What are the use of a model weight and parameters?
A model weight is used to decide what matters more when the model makes a decision.
That’s the only job of a weight.
Before we go further, one important clarification.
When people say weights or parameters, they are talking about the same thing.
They are just numbers learned by the model. Different words, same idea.
Now let us see one everyday example
You are deciding:
Should I carry an umbrella?
You look at three things:
Is it raining?
Is it cloudy?
Is it windy?
But you don’t treat them equally.
Rain matters a lot, Clouds matter a little, Wind barely matters
So in your head, you automatically do this:
Rain → very important
Clouds→ somewhat important
Wind → not very important
Those “importance levels” are weights.
They help you reach the right decision.
Now the same idea in LLMs
An AI model constantly answers one question:
What should come next?
Example:
“I love ___”
Possible next words:
- you
- food
- rain
- bugs
The model assigns numbers to each option:
you → high number
food → medium number
rain → low number
bugs → very low number
The word with the highest number is chosen.
👉 That is the use of weights:
to score options and pick the most likely one.
A weight is not a rule or a sentence stored in memory.

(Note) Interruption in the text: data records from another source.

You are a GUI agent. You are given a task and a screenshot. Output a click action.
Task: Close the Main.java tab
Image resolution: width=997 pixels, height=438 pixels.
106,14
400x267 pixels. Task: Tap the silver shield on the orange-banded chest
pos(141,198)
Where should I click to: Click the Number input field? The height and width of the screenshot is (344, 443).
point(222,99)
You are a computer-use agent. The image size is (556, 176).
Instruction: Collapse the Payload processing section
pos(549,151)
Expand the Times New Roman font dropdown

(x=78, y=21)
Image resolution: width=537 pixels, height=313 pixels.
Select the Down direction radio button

It is just a number — a small nudge — that makes one word slightly more likely than another.
Why weights are necessary
Without weights:
- every word would be treated the same
- the model would guess randomly
- language would make no sense
With weights:
- common patterns matter more
- rare or wrong patterns matter less
- predictions improve over time
How weights get their correct values
At first, weights are random → wrong answers.

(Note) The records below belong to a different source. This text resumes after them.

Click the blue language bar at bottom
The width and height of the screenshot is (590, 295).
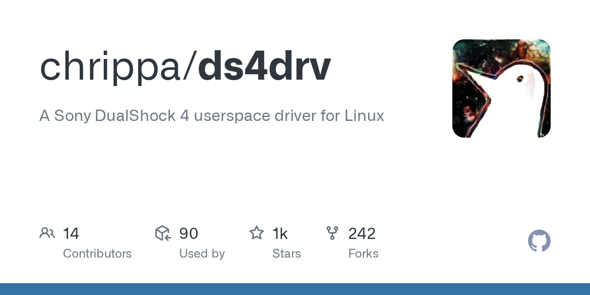pos(295,289)
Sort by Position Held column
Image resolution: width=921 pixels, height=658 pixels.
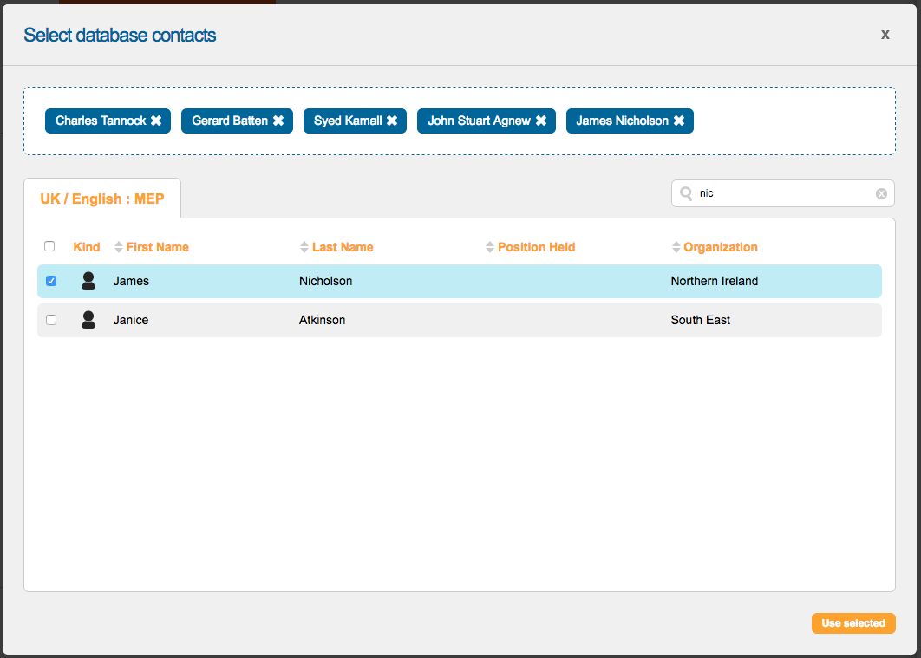[x=535, y=247]
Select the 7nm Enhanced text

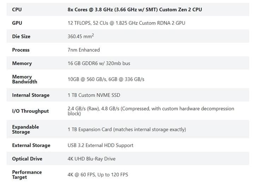pos(84,50)
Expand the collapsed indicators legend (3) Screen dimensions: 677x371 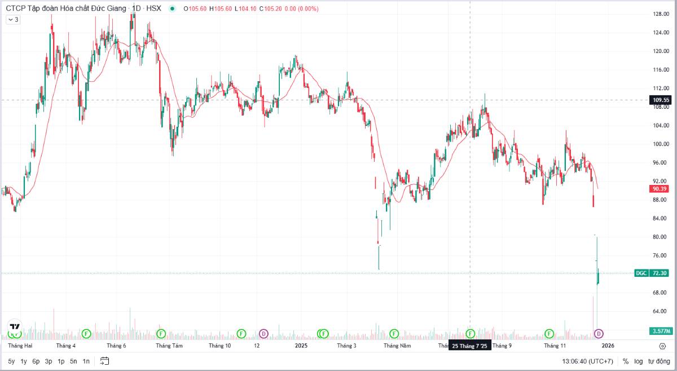13,20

Each time the model is wrong:
- it compares its answer with the correct one
- slightly adjusts the weights
- tries again
After millions of examples:
useful connections get stronger weights and useless ones get weaker weights.

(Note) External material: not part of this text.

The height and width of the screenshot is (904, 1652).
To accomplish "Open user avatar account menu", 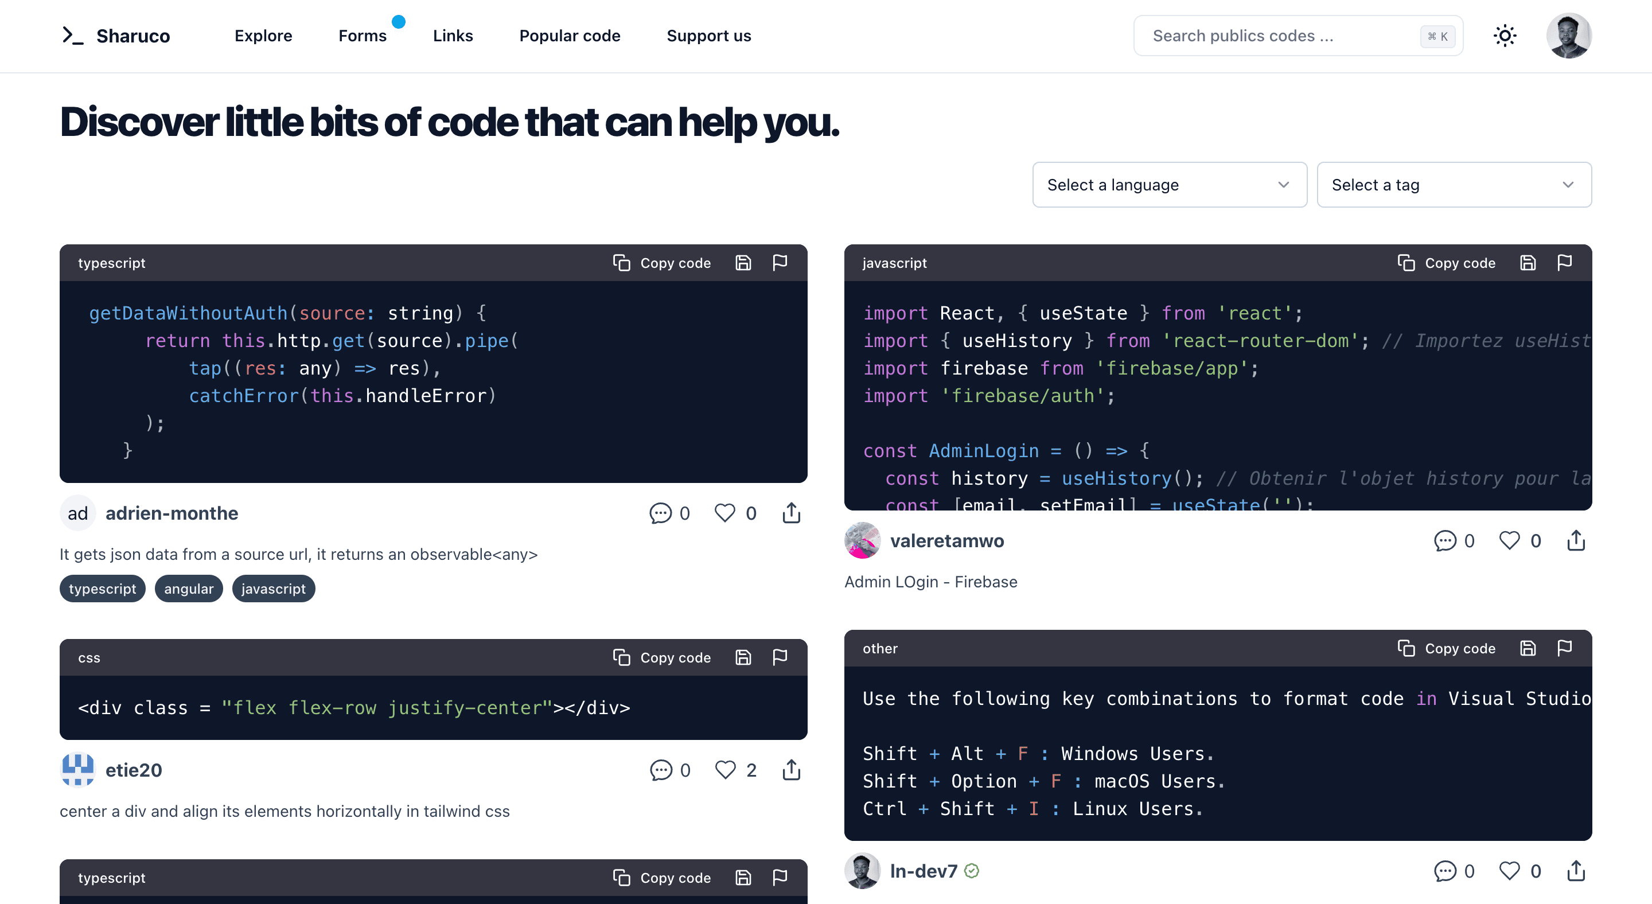I will 1568,36.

This preference to adjust weight didn’t come from reasoning or understanding.
It came from practice — seeing similar sentences millions of times before.
Here, learning doesn’t mean understanding like a human.
It simply means numbers being adjusted based on past patterns.
So, If you remember just one thing from this blog, let it be this:
A weight, also called a parameter, is a number the model learned because it helped reduce mistakes.
All the impressive behavior we see later emerges from those numbers.
With this, it becomes clear why people say a model has 7 billion parameters — it simply means there are 7 billion learned numbers shaping its behavior.
So at its core, an LLM is not storing answers.
It is carrying a vast set of learned numbers that gently push it toward one word instead of another.
I hope I was able to explain this in a clear and simple way. Happy Learning!.